I wish I’d read this eight months ago. Last year I was really struggling with disordered eating habits (I won’t call it an eating disorder because, well, it wasn’t, by medical standards), and I was OBSESSED with reading healthy living blogs and food blogs and everything was so confusing to me because there was so much conflicting information out there but regardless of what I was reading, it was always coming from someone who was so much “better” and “healthier” than I was and I really felt frustrated for a while, like I would never live up. I have literally never compared myself to people in real life but somehow I was really hung up on comparisons to these random people on the internet that I’ll probably never meet – strange, right?? I had to stop reading a lot of blogs for a while and stop focusing on what OTHER people were doing and start focusing on what *I* could do.
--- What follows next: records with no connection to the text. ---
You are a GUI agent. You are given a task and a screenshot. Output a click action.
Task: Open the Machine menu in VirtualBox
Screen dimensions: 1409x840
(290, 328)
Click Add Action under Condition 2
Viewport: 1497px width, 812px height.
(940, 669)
I’ll probably never be a runner (shin splints ouch) but trust me in my early blog reading days I tried on that damn treadmill and was so miserable! I had to stop thinking of myself in comparison to these people and start thinking of myself, in comparison to myself! And it works – now when I look back at myself a year, or even six months, ago, I see how much real progress I’ve made. Blogs are great and can be awesome learning tools but if you don’t know how to filter the information properly, it can get so overwhelming. Anyway, again, great read, great post. Thank you!!